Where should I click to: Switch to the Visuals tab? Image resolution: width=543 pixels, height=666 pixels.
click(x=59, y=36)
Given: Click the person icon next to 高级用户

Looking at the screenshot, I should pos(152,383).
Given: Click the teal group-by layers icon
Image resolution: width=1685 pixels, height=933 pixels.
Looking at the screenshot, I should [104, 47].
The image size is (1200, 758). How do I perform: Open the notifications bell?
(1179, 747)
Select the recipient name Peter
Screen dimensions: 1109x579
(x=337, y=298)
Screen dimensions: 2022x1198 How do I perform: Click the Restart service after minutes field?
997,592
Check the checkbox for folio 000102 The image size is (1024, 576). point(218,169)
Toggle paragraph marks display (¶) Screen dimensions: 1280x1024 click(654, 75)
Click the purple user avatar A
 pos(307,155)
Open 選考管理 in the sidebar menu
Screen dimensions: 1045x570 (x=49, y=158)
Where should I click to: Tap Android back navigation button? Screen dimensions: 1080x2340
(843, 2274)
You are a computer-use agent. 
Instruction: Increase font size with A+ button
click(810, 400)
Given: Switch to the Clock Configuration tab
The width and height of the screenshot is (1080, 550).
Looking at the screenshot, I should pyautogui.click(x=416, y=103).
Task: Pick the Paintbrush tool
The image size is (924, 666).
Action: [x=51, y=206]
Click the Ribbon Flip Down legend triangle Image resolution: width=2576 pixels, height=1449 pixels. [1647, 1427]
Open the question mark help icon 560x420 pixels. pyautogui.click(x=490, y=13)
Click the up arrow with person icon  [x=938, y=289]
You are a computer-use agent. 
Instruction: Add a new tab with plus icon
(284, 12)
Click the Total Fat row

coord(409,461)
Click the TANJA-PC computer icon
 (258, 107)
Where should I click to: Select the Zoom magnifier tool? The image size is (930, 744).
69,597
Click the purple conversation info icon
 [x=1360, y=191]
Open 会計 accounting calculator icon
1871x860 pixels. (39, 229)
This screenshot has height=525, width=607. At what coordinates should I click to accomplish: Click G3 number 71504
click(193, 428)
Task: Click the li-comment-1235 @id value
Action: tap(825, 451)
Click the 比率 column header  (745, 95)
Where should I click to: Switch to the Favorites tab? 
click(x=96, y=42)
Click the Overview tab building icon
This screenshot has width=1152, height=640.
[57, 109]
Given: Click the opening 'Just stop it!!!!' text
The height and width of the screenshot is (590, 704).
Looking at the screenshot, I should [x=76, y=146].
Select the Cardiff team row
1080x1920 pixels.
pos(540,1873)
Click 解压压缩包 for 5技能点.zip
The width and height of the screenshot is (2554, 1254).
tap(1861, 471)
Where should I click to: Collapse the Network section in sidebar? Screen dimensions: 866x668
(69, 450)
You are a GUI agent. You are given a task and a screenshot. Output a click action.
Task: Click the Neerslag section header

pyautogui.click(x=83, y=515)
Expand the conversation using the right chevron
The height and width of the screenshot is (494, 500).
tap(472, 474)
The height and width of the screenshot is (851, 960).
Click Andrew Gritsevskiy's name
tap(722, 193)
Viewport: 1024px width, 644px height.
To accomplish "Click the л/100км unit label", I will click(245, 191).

·····

SET PROBLEM -> Reproduce the entries from the line with "Given: Click the person icon next to 高级用户" up to and including the line with "Looking at the screenshot, I should [104, 47].".

EXERCISE OUTPUT ->
Given: Click the person icon next to 高级用户

Looking at the screenshot, I should pos(152,383).
Given: Click the teal group-by layers icon
Image resolution: width=1685 pixels, height=933 pixels.
Looking at the screenshot, I should [104, 47].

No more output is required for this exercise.